Sometimes the manipulation is so good that even the committee members (especially those that are only semi-active) are fooled. But not everyone is fooled. . . . and at some point those who are not fooled get out.

There is no point in participating in a dishonest process.

Anonymous said...

Ah, Strikeslip. That is the rub, isn't it? Participation doesn't always result in good works for many reasons. But, the fact still remains: If you're not in the game, you can't make a difference. All you can do is stand around and moan and groan and blame all the bad on "them".

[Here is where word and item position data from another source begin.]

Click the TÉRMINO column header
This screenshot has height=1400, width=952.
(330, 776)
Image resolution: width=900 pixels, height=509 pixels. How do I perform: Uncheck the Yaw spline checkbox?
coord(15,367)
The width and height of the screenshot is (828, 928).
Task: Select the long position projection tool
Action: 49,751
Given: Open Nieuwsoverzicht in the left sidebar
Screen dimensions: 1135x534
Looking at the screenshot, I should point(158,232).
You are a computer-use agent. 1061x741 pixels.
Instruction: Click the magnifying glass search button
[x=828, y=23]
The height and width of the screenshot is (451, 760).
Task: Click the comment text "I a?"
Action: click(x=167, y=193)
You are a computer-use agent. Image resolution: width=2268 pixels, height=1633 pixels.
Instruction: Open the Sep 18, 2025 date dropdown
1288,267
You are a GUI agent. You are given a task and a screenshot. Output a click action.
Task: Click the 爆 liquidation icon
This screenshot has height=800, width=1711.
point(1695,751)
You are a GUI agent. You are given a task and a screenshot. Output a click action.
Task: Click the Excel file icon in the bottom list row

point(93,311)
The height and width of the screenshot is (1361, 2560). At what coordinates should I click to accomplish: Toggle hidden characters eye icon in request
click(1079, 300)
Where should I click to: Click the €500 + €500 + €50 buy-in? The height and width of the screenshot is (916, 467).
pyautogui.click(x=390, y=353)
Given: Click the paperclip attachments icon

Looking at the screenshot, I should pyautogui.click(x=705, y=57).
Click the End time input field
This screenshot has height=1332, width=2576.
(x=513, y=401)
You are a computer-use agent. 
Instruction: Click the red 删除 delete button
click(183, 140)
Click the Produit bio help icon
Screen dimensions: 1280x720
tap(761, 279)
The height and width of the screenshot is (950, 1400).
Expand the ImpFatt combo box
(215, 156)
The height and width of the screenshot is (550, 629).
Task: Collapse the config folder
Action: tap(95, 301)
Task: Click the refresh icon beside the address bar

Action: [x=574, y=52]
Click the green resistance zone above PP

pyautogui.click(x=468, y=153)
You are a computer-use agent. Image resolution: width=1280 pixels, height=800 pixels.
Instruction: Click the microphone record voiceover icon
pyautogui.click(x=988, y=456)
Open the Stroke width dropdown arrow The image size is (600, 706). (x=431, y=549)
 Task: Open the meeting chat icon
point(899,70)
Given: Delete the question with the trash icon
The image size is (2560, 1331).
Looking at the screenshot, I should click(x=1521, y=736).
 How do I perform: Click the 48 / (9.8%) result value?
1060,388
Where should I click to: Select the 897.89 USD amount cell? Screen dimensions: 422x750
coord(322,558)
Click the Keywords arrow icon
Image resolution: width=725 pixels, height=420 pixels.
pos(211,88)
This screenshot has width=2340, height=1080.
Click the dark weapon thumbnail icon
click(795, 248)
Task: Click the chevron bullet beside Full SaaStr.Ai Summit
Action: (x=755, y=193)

Failing to participate because it might not be successful won't get any of us anywhere. The process is only allowed to remain dishonest if honest people do nothing.

Strikeslip said...

Thanks, Anonymous . . . I needed that.

Anonymous said...

Just imagine a committee of Utica's usual suspects with the power to levy taxes and fines. That's what I envision the CID's becoming. They can be wonderful tools for development, but they can just as easily turn into rapacious monsters.

Anonymous said...

Remember a couple of years ago when the Genesis group came out with all that hot air about what do do about Utica & the area's issues? Meetings were held & televised, press releases were issued, citizens were asked for their input, etc., etc., etc. Uh, what happened? Nothing, that's what. Another "masturbation plan" back then courtesy of the Genesis Group. Ya wanna know what the real problem in Utica is? JOBS! The lack of good ones. Until people are secure economically, all the feel good nonsense means absolutely nothing, except to the b.s. slingers who benefit from avoiding real problems & sloutions.

Strikeslip said...

I wasted two or three years with Genesis on two different committees. Genesis is run by "insiders" who control everything that is done for their own personal benefit. Proposals that might present some competition for those in control -- proposals that are needed to move this region to a better place -- get nowhere.

My overall impression was that Genesis exists to attract those who care about the community . . . and keep them so busy on nonsensical things that they can't upset the status quo.

Case in point. Their education committee. Everyone complained complained complained about the quality of students coming out of the education system from grade school through college. But when it came time to actually do something about it, no one was interested. Why? Because most of the people in the group were connected with the system and made their livings dealing with the problems that the system had created. All this group could muster was an annual dinner . . . to honor their own.

Anonymous said...

Committees and commissions are vehicles used by politicians as substitutes for action and leadership. If one takes the time to list all of the committees that have been established over the decades producing nothing of significance, one would realize the superfulous nature of this latest approach. Utica's problems are serious and at hand. They demand firm, creative courageous leadership. Endless committees are not the answer. Of, course, neither is a master plan of ideas without direction or true purpose.

Anonymous said...

The issue of ins and outs is an interesting one as it relates to committees and groups in the area. The repition of names one sees on various boards and committees is a characteristic hard to miss. Is that because only a few want to serve or is it that a few want to control, particularly the flow of funds and jobs? So labeled, "outsiders", are branded as negative simply because they dare question the status quo. New people with new ideas seem to always be excluded when volunteering. It will be interesting to see Utica's committees if they ever do get organized. Since they will be appointed by the mayor and council, they will, most likely, be the same old same olds. My guess is that the structure presented in the plan will never materialize. And, since the city has no where near the resources in money, people and brains to implement even part of the plan, that may not be a bad thing.